§ Your objective: In how many lines of the records below does the word "will" appear? Answer with the number alone.
Start of Given entries
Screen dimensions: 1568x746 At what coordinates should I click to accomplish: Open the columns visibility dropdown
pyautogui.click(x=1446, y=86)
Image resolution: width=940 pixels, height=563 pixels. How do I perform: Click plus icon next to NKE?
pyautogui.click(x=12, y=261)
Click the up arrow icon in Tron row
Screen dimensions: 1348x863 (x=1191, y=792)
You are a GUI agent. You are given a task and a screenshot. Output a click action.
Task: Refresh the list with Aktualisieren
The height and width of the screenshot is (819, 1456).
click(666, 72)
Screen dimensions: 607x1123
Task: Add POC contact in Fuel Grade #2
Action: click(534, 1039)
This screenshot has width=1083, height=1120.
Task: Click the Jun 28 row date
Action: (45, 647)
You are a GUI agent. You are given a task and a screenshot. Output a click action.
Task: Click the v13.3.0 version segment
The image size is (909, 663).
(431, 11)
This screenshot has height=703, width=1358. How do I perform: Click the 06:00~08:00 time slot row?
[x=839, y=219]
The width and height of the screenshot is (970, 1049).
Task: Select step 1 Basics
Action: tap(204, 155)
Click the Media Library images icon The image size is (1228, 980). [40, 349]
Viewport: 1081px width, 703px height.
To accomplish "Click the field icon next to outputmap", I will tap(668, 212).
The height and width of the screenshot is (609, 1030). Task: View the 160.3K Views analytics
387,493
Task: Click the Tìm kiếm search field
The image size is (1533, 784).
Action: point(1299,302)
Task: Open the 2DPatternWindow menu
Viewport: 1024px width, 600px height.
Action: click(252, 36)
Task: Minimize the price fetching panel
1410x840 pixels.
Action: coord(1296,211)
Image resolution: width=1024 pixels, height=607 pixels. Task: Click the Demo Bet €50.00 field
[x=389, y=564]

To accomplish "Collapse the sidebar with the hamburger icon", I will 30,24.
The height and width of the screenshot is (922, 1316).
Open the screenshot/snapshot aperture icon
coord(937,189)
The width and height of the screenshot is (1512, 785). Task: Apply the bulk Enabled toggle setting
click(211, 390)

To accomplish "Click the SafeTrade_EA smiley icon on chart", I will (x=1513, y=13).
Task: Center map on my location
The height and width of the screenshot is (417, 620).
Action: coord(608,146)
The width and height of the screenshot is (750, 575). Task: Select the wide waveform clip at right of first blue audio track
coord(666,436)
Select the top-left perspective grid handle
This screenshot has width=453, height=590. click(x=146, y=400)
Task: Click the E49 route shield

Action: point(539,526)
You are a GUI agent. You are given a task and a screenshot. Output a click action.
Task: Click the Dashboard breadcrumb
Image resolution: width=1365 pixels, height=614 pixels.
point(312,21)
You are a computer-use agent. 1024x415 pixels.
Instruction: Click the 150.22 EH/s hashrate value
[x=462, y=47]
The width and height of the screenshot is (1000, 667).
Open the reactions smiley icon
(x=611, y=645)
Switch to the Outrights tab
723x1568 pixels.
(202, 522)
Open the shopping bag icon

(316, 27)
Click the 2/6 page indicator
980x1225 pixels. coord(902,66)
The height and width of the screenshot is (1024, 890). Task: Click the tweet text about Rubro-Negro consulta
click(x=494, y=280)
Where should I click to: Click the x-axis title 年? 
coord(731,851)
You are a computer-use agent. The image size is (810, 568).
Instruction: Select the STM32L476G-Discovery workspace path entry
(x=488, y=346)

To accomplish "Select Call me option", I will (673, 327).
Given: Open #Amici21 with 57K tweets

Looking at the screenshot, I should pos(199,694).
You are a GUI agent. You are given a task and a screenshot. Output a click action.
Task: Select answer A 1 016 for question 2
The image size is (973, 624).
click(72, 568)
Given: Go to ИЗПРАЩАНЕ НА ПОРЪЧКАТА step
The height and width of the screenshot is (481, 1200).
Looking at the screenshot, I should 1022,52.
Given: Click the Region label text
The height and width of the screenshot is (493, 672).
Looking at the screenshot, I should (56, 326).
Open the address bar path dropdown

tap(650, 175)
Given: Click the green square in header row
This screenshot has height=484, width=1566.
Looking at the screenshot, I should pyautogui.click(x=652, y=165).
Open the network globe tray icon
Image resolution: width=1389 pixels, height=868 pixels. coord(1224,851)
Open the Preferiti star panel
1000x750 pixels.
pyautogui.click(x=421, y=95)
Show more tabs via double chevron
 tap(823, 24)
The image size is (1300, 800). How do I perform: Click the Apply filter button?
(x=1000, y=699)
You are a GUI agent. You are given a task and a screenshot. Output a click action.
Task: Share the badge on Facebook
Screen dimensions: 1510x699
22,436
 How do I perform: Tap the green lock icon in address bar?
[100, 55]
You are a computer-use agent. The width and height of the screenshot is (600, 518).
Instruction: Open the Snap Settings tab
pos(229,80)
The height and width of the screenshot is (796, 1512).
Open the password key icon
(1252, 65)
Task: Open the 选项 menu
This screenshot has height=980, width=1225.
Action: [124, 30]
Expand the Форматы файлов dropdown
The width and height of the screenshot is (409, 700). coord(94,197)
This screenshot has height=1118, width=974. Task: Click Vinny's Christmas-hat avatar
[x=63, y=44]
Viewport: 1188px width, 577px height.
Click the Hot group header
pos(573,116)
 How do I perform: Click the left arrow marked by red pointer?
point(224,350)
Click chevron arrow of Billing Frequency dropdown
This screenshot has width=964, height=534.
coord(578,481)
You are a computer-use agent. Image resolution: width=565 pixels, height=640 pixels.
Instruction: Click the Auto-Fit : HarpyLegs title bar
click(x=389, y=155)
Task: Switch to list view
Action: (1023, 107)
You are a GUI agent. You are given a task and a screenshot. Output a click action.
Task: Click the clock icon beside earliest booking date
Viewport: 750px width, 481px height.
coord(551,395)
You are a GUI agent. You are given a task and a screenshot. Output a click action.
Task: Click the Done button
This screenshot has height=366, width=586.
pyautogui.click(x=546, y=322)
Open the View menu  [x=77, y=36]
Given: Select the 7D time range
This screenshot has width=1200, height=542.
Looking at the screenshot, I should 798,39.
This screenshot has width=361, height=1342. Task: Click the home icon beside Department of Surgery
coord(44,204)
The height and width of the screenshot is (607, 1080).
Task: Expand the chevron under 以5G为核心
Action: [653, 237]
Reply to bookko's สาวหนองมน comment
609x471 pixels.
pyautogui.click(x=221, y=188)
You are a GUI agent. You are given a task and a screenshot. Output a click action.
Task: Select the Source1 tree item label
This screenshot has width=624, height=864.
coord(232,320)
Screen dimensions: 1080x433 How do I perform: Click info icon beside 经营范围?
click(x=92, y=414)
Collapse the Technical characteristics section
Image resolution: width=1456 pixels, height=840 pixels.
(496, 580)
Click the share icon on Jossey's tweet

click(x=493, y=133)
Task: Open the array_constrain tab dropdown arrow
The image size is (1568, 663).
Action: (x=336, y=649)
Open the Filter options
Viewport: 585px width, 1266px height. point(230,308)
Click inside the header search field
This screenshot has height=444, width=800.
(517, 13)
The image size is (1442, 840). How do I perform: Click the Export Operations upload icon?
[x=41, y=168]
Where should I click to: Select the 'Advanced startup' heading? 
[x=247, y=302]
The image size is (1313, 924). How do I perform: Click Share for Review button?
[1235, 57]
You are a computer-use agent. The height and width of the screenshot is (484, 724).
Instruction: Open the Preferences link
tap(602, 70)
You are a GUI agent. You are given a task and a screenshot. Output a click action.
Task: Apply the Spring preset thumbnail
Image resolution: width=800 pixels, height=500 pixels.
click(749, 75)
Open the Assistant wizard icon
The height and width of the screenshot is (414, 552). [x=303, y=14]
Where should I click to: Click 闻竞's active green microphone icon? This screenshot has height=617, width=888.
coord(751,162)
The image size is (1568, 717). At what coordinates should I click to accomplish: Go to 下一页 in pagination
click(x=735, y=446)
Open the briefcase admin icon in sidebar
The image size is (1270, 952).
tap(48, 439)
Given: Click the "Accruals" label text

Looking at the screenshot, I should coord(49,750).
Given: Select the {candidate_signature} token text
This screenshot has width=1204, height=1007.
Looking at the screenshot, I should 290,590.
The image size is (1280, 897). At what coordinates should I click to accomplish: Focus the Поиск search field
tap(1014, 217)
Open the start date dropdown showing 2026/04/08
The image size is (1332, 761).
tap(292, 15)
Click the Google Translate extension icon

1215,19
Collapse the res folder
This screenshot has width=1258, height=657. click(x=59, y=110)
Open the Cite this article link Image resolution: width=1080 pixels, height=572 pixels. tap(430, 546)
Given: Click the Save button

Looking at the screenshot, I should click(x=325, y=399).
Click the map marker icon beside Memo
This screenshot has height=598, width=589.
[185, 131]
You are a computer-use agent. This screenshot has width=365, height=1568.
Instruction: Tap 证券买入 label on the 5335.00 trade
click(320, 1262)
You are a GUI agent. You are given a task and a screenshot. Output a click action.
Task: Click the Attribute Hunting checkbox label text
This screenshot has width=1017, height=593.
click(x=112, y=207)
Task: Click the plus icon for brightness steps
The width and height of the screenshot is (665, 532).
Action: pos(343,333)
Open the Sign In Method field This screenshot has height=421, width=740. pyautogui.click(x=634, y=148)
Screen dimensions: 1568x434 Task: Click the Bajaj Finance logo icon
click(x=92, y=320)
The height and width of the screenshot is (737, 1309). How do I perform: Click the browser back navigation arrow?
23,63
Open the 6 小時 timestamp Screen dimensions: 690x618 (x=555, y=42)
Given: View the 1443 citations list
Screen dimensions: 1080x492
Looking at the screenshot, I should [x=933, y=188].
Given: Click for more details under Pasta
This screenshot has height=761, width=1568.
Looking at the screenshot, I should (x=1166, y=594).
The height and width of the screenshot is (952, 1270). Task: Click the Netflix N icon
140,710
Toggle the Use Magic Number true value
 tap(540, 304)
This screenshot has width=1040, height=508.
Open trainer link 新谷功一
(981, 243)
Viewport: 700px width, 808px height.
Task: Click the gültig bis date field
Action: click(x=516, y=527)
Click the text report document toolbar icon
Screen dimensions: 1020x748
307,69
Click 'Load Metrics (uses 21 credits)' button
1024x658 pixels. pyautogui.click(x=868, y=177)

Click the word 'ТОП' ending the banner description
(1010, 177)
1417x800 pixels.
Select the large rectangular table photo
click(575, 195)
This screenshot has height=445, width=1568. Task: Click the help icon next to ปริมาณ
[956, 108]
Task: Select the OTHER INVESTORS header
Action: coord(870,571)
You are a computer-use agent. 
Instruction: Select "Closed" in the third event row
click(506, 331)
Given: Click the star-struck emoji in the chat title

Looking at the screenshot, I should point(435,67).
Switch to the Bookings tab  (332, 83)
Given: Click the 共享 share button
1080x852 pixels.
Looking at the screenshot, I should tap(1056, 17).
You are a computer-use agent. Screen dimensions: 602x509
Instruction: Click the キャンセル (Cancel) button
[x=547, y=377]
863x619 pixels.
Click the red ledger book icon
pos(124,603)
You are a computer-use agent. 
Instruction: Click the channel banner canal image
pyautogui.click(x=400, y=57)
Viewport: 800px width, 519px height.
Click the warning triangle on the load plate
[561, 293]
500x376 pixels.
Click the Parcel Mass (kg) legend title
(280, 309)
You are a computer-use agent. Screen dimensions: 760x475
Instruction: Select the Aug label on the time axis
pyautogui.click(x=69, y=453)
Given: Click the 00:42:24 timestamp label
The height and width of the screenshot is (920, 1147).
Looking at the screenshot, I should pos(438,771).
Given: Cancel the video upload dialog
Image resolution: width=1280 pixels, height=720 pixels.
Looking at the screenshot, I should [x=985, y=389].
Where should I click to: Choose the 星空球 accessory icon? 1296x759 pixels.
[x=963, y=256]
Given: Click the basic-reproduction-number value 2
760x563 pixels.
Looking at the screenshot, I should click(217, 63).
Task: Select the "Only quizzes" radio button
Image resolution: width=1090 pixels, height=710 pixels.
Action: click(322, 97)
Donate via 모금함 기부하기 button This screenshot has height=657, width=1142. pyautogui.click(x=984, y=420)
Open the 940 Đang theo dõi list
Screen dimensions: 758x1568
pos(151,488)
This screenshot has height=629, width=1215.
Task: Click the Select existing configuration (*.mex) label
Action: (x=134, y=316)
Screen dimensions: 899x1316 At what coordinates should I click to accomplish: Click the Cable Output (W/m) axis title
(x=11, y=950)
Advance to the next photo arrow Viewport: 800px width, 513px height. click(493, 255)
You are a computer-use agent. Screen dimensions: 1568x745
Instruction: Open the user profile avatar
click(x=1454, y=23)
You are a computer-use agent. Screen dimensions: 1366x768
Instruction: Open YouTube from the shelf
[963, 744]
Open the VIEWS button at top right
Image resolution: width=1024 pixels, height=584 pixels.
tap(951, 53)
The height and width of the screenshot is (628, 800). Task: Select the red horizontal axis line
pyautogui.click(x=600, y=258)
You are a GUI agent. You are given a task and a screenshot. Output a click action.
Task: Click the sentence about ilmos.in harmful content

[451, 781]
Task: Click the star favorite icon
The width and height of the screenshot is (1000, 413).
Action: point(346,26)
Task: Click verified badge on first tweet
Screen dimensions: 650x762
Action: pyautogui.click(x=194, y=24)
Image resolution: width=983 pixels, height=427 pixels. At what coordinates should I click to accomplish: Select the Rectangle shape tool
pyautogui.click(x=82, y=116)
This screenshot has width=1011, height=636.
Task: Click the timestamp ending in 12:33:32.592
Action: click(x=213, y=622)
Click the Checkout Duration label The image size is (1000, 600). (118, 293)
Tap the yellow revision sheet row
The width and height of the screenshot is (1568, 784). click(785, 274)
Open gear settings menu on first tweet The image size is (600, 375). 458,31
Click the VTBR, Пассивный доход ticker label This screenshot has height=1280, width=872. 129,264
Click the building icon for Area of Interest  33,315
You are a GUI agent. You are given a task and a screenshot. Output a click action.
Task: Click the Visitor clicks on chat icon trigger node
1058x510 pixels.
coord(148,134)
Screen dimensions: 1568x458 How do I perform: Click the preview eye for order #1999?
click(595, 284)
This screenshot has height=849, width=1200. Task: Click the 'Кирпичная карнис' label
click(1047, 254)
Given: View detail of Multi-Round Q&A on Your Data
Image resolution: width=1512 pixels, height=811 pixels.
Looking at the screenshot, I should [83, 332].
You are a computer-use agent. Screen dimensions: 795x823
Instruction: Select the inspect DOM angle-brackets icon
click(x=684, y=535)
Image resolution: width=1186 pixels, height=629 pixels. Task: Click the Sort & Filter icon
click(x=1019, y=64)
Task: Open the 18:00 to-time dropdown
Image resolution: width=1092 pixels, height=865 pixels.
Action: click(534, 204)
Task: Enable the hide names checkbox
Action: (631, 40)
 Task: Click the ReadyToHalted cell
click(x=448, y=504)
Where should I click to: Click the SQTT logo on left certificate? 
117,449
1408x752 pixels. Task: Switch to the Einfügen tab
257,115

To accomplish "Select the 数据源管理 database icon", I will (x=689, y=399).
End of Given entries
§ Final answer: 5